By Seth Gladstone
After enduring the harsh realities of fracking for almost a decade, the people of Pennsylvania are fed up. They’re sick – literally – of the poisoned drinking water and air pollution. They’re tired of the incessant noise and the truck traffic. And they’re coming to terms with the boom-and-bust reality of rural industrialization, environmental degradation and eventual abandonment that fracking inevitably brings.
Now the people of Pennsylvania are pushing back against the horrors of extreme gas drilling by taking matters into their own hands and making their voices heard.
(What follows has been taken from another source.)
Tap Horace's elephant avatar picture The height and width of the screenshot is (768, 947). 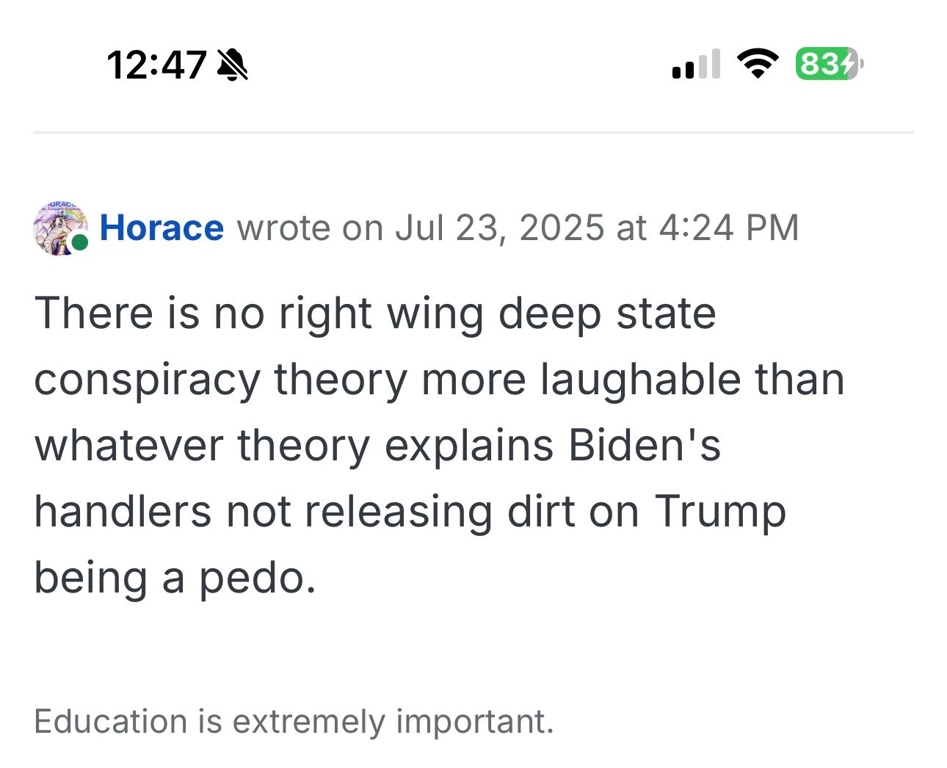(58, 228)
Recently they delivered more than 100,000 petitions to Governor Corbett and the state legislature calling for a moratorium on fracking in the state. 20 large boxes, each filled to the brim with page after page of residents’ signatures, were hauled into the Statehouse. With that, the people had spoken.
“Pennsylvanians are disgusted with fracking,” said Food & Water Watch statewide organizer Sam Bernhardt. “They’re organizing street by street and town by town – at churches, at colleges and at coffee shops. Across the state, local officials have been feeling the heat from residents for years, and now our leaders in Harrisburg are feeling the heat as well.”
Many of the residents working so hard for a moratorium are motivated by the personal tragedies beset on their families by fracking. Sadly, these families are a large and growing constituency. The Pennsylvania Alliance for Clean Water and Air maintains a List of the Harmed, citing more than 1,200 separate cases of Pennsylvania residents whose health or safety was harmed by fracking operations. Considering that the oil and gas industry has been cited for more than 4,300 environmental violations in recent years, it’s a wonder that the list isn’t larger.
One reason so many cases of human health impacts go unreported in Pennsylvania is the controversial Act 13, a state law passed last year that has done almost as much harm to the people of Pennsylvania as the gas drillers themselves. For many residents now engaged in the struggle to halt fracking, Act 13 was the final straw that pushed them into action.
Billed as a regulatory mechanism that would empower local communities subjected to fracking, Act 13 was actually a sinister Get Out of Jail Free Card for the industry. It prevents medical doctors from sharing with patients who are exposed to toxic fracking chemicals the facts and details about those chemicals and their health risks. Essentially, Pennsylvania doctors are prohibited from discussing with fracking victims the details of how and why they are ill. Shocking.
If there’s any good that’s come from the countless hardships Pennsylvania families have faced due to fracking, it’s the education and inspiration these circumstances have provided to activists in states like New York that are working feverishly to prevent such tragedies in their own communities. But this comes as little solace to the sick and tired in Pennsylvania for whom only a fracking moratorium in their own state will console. For them, 100,000 petitions delivered to the statehouse are only the beginning of their effort.